A falta de abrigos também é um problema prevalente em algumas das comunidades judaicas mais pobres de Israel em áreas como o sul de Tel Aviv.
Adel Khatib diz que Tamra não recebe tanto financiamento quanto as comunidades judaicas
Tom Bennett/BBC
Uma nova pesquisa realizada pela Universidade Hebraica revelou que 82,7% dos judeus israelenses apoiam o ataque ao Irã, mas 67,9% dos árabes israelenses se opõem. Além disso, 69,2% dos árabes israelenses relataram sentimentos de medo em relação aos ataques — e 25,1% manifestaram desespero.
"A sociedade árabe se sente negligenciada e deixada para trás", diz Amit. "Há disparidades enormes na educação e no emprego. Há disparidades enormes nos abrigos, na existência de abrigos."
Adel Khatib, um funcionário municipal de Tamra, afirma: "Desde que isso aconteceu, você pode sentir a revolta".
"Não temos acesso às necessidades básicas", acrescenta. "A maioria das comunidades árabes não tem centros comunitários ou prédios voltados para cultura e atividades."
De acordo com as estatísticas israelenses oficiais, em 2023, 42,4% da população árabe vivia abaixo da linha da pobreza — mais do que o dobro da proporção da população geral de Israel.

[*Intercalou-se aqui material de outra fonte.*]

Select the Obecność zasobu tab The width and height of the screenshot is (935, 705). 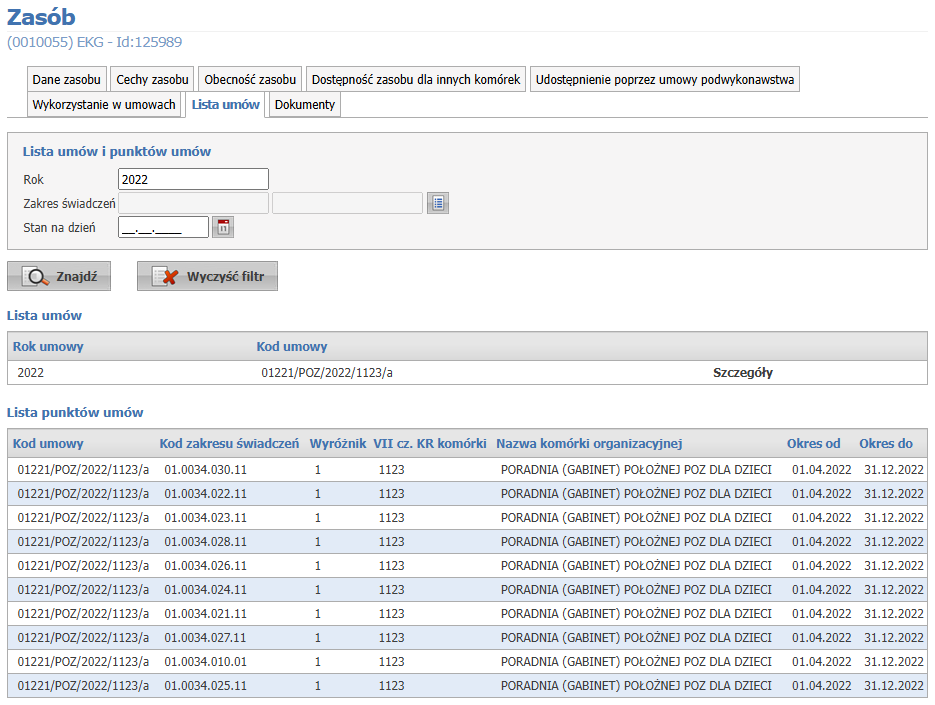(250, 79)
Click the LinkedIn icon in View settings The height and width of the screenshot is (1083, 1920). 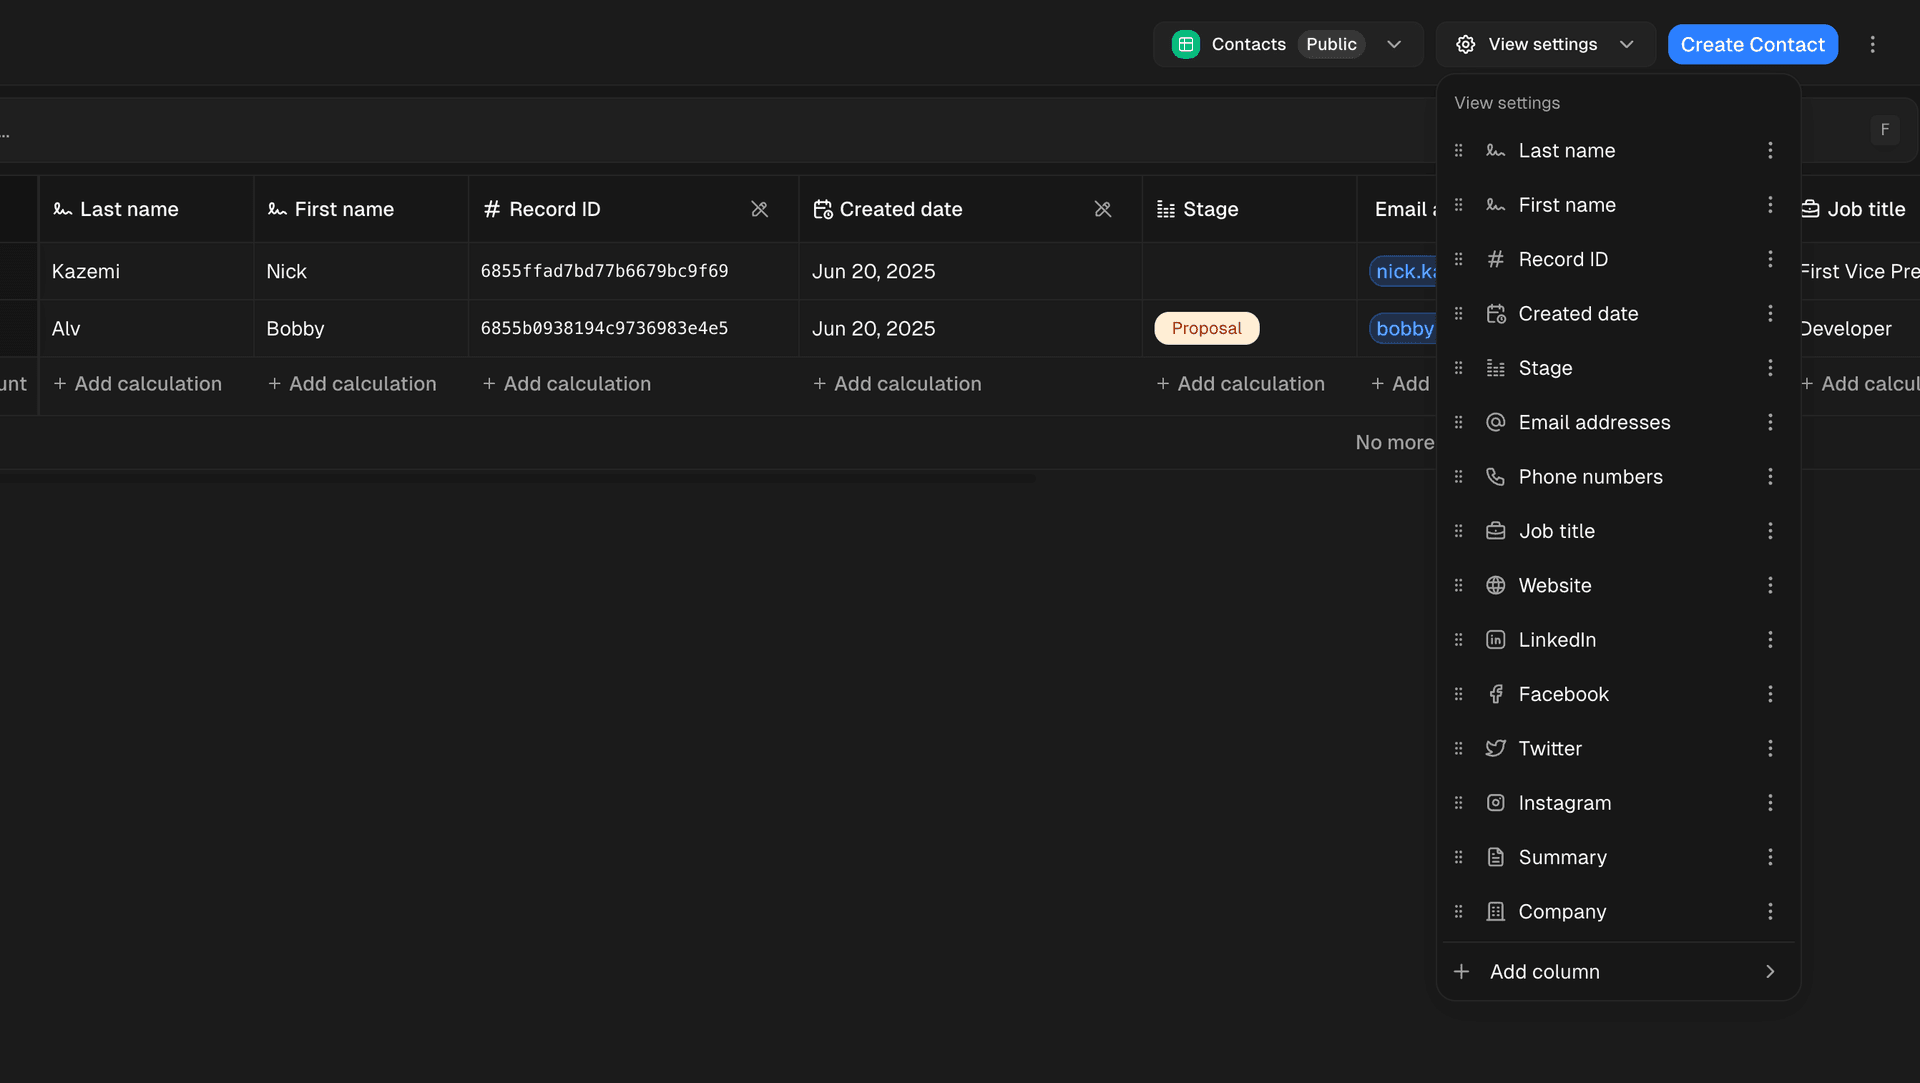1496,640
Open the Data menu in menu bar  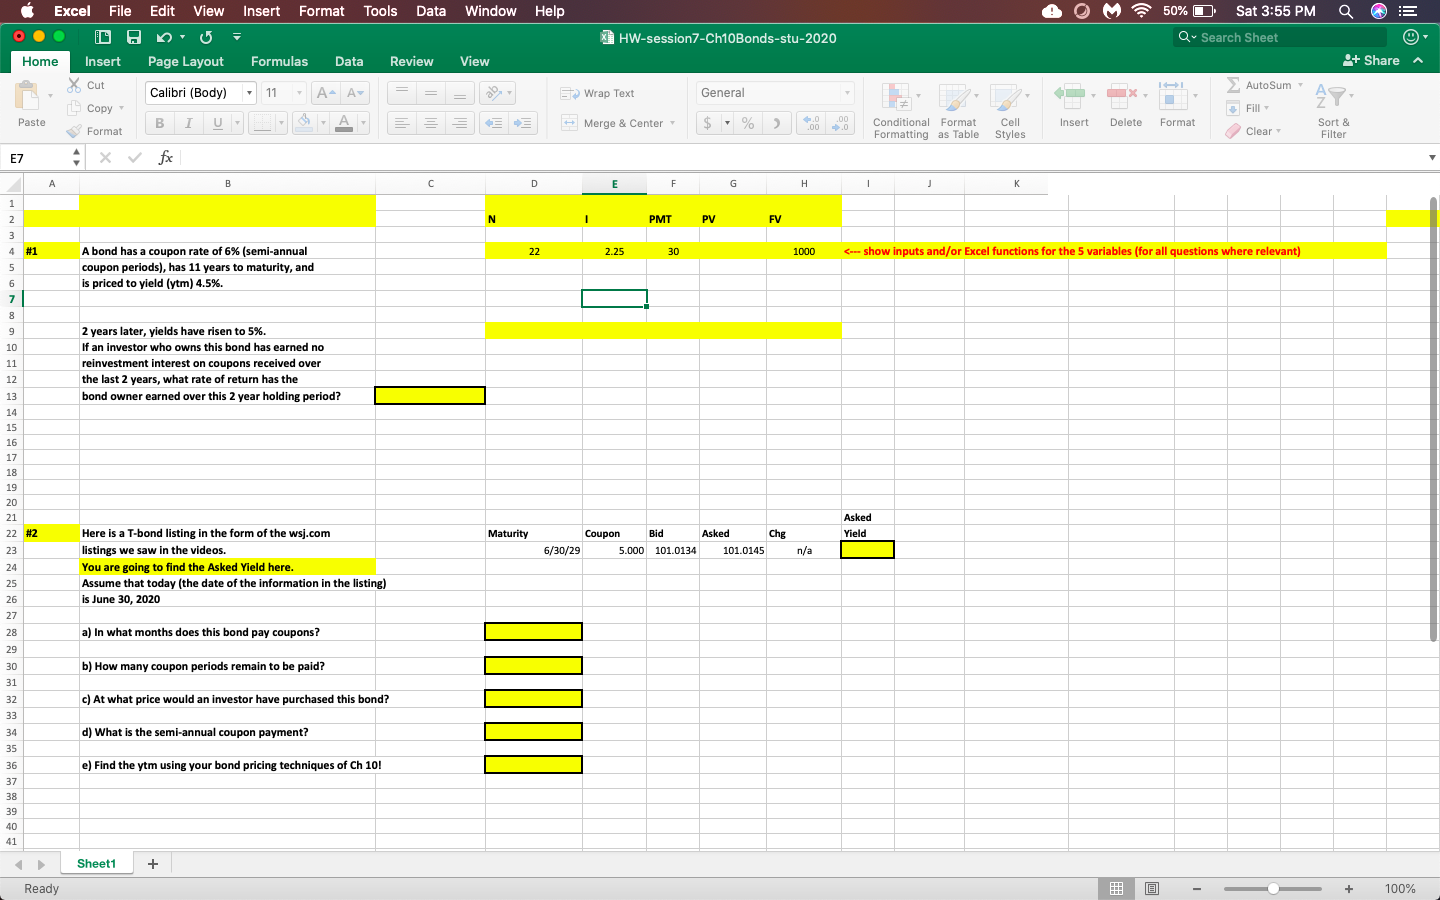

Nos últimos anos, houve tentativas de preencher essas lacunas. Em 2021, o governo anterior de Israel apresentou um plano de desenvolvimento de cinco anos para a sociedade árabe.
"Estávamos no meio de um grande salto no desenvolvimento socioeconômico, reduzindo as disparidades na educação, no ensino superior e no emprego", diz Amit.
Mas a atual coalizão governamental de direita de Israel, a mais linha dura da história do país, reduziu lentamente o financiamento para esse plano, redirecionando a verba para outros lugares.
Alguns destes cortes ocorreram porque o governo ajustou os orçamentos para lutar na guerra em curso em Gaza, que começou em resposta ao ataque pela fronteira liderado pelo Hamas contra Israel em 7 de outubro de 2023, no qual cerca de 1,2 mil pessoas foram mortas e outras 251 foram feitas reféns.
"Este governo está simplesmente colocando entraves para este plano quinquenal, não tornando possível implementar grandes partes dele", acrescenta Amit.
"No último ano e meio, a sociedade árabe se viu entre a cruz e a espada, no sentido de que, por um lado, está sofrendo com as políticas do atual governo e, por outro, está vendo seus irmãos e irmãs em Gaza e na Cisjordânia sofrendo por causa da guerra", afirma.
Do lado de fora das ruínas da casa da família, Mohamed Osman, de 16 anos, um dos vizinhos, desabafou: "Todo mundo está com raiva e triste".
Ele lembra de Shada, que tinha apenas 20 anos. "Ela estudou a vida inteira. Queria ser a melhor. Seu pai é advogado, e ela queria ser como ele.
Todos esses sonhos simplesmente desapareceram."
"Eles eram a melhor imagem de uma família feliz... Quando eu os imagino, imagino os pedaços deles que vi."
Em uma vigília antes do funeral, dezenas de membros da comunidade se reúnem, cumprimentam uns aos outros com apertos de mão, compartilham café e chá, e sofrem em silêncio.
"As bombas não escolhem entre árabes ou judeus", diz Kasem. "Precisamos acabar com essa guerra. Precisamos acabar com ela agora."